Meloni fordert europäische Marinemission - von der Leyen kommt
Die Rechtspolitikerin fordert eine europäische Mission, um Migrantenboote auf dem Weg nach Europa zu stoppen. Wenn nötig, müsse die Marine sofort eingesetzt werden, sagte Meloni in einer Videobotschaft am Freitagabend. Nach ihrer Vorstellung sollen die Menschen bereits in Nordafrika vom Ablegen abgehalten werden. Europäische Marineschiffe, die Flüchtlinge an Land zurückdrängen – solche potenziellen Bilder erscheinen unwahrscheinlich.
"Um sich persönlich den Ernst der Lage, in der wir uns befinden, bewusst zu machen" hat Meloni EU-Kommissionspräsidentin Ursula von der Leyen nach Lampedusa eingeladen. Am Samstag sagte ein Sprecher von der Leyens der Nachrichtenagentur dpa am Rande einer Veranstaltung in Hanau, die Kommissionschefin werde am Samstag zunächst nach Rom reisen und von dort aus am Sonntag mit Meloni weiter nach Lampedusa.
Migrationsdeal mit Tunesien: Ergebnisse lassen auf sich warten
Meloni sieht die EU in der Pflicht, Italien zu unterstützen. Sie habe deswegen den Präsidenten des Europäischen Rats, Charles Michel, gebeten, das Migrationsthema auf die Tagesordnung des EU-Gipfels im Oktober zu setzen. Die Regierungschefin betonte die Wichtigkeit des geplanten Abkommens mit Tunesien. Die vereinbarten finanziellen Mittel müssen nach ihren Worten schnellstmöglich übertragen werden, um den Deal zu beschleunigen. Tunesien ist eines der wichtigsten Transitländer für Migranten auf dem Weg nach Europa.

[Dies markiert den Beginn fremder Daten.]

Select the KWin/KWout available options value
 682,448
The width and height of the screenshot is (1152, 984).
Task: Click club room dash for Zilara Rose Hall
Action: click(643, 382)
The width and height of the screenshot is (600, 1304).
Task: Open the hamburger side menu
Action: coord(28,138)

Vor zwei Monaten hatte die EU-Kommission einen Deal mit nordafrikanischen Land ausgehandelt. Im Gegenzug für millionenschwere Finanzhilfen soll Tunesien künftig stärker gegen Schlepper und illegale Überfahrten vorgehen, um dort die Abfahrten von Menschen in Richtung Europa zu reduzieren. Unter dem Strich stehen aber aktuell trotzdem steigende Flüchtlingszahlen aus Richtung Tunesien.